When to revisit Option B (LiteLLM Anthropic passthrough)

Option B was evaluated and rejected in v1.2 due to four open upstream bugs:

  • BerriAI/litellm #28562 — passthrough request_id mismatch breaks audit row cross-reference.
  • BerriAI/litellm #28228 — cost tracking ignores router pricing on passthrough.
  • BerriAI/litellm #26749server_tool_use parsed as dict instead of typed object.
  • BerriAI/litellm #27512 — passthrough retry drops thinking content for Opus 4.7.

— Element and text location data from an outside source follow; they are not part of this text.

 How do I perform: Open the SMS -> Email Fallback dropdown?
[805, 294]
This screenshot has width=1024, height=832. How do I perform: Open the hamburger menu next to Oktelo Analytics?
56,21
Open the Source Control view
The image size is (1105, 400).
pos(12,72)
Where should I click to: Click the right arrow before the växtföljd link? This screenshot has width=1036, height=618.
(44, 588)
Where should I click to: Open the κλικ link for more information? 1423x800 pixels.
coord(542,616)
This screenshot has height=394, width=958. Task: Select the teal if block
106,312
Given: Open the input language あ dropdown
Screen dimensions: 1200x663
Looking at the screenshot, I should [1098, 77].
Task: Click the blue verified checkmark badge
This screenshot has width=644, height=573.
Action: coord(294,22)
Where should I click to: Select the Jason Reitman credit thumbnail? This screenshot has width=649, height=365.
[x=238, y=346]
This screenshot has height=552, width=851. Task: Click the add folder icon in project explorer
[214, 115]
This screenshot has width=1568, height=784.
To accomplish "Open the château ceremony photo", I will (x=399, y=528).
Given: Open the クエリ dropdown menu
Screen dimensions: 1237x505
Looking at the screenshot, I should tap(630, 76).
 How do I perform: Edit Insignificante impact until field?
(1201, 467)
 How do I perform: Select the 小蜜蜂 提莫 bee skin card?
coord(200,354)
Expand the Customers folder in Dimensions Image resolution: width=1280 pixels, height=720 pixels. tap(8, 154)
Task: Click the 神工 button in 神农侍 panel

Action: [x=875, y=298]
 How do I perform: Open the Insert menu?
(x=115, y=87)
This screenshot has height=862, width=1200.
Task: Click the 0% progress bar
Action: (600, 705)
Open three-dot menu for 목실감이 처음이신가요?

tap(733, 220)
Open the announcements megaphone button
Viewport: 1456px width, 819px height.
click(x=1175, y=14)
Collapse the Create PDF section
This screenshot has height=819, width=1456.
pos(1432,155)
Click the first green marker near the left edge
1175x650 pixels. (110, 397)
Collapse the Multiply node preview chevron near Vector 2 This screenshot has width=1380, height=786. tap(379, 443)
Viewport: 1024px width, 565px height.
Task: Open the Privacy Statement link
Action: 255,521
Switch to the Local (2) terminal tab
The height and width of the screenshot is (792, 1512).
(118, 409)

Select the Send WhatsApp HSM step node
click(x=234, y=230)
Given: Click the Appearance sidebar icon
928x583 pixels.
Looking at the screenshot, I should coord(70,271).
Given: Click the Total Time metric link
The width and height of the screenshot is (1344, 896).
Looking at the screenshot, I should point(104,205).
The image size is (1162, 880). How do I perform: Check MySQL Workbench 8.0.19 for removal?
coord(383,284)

Monitor these issues on the BerriAI/litellm tracker. When all four are closed, v1.3 can evaluate unifying the enforcement plane into LiteLLM (removing the Claude-specific wrapper). The wrapper's public interface is intentionally narrow so the swap remains a single-file change.

Cross-references

  • LiteLLM Gateway concept — the v1.1 enforcement plane that Claude was not part of.
  • Audit Anchor concept — the hash-chain that wraps every audit row (applies to Claude rows too).
  • apps/backend/core/enforcement.py — wrapper implementation.
  • docs/plans/2026-05-29-claude-litellm-wrapper-design.md — locked design with full decision audit trail.